Cloning of d1 domain of coxsackie B and adenovirus receptor (CAR) into an expression vector

Human adenovirus (Ads) has been one of the therapeutic systems used for treating cancers and other diseases. Attachment of an adenovirus (Ad) to a cell is mediated by the capsid fiber protein known as a receptor. To date, only the cellular fibre receptor for subgroup C serotypes 2 and 5, the coxsackievirus-adenovirus receptor (CAR) protein, has been identified and cloned. The coxsackie B and adenovirus receptor (CAR) is a member of the immunoglobulin superfamily consisting two domain, domain1 (D1) and domain 2 (D2). It has been suggested that CAR extracellular domain, D1 is sufficient to allow adenovirus attachment and infection, whilst the transmembrane domains, including D2 of CAR are not essential for attachment of adenovirus. Therefore, in this study, investigation was carried out to clone CAR D1 into an expression vector.

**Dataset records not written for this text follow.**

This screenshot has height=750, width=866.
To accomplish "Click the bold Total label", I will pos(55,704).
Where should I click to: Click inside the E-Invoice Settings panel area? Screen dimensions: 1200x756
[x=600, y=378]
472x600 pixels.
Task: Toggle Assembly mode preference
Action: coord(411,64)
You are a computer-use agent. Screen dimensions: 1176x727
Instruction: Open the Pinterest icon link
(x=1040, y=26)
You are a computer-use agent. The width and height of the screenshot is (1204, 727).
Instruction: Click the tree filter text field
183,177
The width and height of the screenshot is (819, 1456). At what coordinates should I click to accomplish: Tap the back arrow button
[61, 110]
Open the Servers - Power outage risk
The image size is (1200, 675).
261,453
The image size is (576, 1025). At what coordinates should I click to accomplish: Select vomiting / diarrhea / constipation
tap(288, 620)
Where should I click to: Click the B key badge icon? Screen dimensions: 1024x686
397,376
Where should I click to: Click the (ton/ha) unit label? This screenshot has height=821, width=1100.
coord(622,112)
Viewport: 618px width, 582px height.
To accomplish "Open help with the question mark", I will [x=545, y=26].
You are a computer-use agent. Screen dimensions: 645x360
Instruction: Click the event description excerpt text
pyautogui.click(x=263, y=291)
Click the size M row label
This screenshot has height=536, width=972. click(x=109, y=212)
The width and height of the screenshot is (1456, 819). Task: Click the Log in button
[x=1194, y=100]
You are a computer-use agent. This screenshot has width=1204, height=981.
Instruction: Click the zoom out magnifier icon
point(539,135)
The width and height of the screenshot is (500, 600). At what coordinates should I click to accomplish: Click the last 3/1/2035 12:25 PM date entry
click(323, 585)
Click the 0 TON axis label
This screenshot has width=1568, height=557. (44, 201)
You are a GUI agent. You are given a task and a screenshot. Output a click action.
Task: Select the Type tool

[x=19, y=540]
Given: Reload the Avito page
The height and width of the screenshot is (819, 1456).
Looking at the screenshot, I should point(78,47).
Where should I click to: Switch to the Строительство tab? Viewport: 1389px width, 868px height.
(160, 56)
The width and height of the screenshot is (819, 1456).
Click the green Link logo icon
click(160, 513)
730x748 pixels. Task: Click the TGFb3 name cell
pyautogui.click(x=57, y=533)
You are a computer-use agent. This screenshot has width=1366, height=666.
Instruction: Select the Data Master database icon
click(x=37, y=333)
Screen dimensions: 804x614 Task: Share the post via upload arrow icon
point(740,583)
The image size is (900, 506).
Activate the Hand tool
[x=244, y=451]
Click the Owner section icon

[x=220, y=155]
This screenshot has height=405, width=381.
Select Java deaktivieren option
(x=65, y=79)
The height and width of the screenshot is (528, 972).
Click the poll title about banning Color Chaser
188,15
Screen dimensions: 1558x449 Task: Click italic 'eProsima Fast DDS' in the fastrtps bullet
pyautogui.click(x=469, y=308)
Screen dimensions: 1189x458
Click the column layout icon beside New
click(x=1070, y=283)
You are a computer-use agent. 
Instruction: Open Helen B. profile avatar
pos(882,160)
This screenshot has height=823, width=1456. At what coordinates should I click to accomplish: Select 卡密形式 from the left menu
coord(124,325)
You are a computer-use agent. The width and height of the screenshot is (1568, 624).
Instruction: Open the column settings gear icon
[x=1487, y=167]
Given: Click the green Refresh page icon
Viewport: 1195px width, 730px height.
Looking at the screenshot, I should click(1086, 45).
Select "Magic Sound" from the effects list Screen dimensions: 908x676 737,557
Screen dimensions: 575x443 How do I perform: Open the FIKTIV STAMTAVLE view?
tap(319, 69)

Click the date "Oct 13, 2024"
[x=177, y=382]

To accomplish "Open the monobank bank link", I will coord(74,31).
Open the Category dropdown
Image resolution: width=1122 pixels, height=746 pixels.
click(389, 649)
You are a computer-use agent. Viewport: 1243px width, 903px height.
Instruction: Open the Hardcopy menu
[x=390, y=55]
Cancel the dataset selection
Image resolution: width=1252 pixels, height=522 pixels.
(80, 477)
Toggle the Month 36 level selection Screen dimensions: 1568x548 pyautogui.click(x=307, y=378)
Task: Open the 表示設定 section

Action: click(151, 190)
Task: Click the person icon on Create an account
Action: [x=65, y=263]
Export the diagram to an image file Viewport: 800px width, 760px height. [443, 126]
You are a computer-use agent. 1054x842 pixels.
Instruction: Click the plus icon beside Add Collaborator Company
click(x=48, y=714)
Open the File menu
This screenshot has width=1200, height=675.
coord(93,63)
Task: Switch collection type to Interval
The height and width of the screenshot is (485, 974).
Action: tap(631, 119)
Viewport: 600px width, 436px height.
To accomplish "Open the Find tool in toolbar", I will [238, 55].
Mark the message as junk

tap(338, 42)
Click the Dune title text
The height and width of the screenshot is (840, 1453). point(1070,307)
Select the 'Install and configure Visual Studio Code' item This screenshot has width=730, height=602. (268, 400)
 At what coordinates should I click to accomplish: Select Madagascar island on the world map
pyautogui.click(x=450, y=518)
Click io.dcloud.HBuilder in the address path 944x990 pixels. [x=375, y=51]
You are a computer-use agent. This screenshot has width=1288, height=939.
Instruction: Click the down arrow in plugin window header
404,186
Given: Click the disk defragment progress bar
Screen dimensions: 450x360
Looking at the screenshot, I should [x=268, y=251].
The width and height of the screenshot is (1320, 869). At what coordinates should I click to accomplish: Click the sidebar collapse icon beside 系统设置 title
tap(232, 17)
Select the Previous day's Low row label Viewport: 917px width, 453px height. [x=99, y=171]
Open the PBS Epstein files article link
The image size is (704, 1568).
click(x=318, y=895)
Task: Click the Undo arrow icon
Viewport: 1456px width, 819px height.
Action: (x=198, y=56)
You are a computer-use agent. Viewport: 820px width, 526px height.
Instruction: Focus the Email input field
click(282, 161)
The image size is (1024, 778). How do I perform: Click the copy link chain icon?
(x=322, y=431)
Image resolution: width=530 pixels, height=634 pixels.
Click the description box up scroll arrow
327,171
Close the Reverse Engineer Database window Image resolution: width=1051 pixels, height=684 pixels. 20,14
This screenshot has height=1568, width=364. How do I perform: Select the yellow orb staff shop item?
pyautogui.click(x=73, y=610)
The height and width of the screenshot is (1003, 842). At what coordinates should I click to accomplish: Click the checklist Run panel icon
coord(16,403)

Full length CAR was used to construct a CAR D1 fusion protein. The CAR D1 fusion protein was fused to an enhanced green fluorescent protein (EGFP) vector. Restriction enzymes digestion analysis and PCR screening were carried out to prove the correct insert was obtained. The construct was sent for sequencing and the sequences were checked using the BLAST software and were proven to match with CAR D1. Hence, CAR D1 fusion protein was successfully constructed and cloned into the EGFP vector.